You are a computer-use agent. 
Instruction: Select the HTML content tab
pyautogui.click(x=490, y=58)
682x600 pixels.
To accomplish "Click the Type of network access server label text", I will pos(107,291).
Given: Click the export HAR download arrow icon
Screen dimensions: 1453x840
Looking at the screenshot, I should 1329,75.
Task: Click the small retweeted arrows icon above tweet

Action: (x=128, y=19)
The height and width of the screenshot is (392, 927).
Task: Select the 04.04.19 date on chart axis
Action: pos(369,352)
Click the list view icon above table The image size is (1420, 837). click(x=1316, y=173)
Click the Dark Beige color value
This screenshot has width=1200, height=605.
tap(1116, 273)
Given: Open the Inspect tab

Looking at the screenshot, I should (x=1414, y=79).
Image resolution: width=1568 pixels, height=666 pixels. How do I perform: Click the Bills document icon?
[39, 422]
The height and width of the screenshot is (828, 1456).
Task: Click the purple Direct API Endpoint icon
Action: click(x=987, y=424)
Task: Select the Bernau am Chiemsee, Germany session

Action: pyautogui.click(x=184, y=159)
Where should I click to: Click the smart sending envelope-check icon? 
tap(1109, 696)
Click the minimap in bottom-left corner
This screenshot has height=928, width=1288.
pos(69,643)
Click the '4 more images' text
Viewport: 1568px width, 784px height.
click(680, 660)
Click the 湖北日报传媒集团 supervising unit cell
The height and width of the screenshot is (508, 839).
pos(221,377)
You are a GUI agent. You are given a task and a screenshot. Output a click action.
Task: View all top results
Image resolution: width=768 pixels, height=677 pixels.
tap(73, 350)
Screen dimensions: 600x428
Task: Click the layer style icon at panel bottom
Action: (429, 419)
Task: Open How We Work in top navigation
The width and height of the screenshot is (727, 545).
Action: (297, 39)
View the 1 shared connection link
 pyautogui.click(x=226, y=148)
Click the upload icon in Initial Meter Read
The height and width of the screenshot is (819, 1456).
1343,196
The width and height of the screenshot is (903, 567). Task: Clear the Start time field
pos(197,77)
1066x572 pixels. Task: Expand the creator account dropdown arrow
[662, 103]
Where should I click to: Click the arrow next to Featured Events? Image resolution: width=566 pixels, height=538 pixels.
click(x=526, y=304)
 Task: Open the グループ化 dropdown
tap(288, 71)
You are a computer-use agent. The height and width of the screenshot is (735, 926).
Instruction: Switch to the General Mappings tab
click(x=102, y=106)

--

> **INSTRUCTION**
Report every line of the rows above that contains the string "Open", copying each such line in full. Count a line only if the string appears with matching case.

> **ANSWER TO THE PROBLEM**
Given: Open the Inspect tab
Task: Open How We Work in top navigation
 Task: Open the グループ化 dropdown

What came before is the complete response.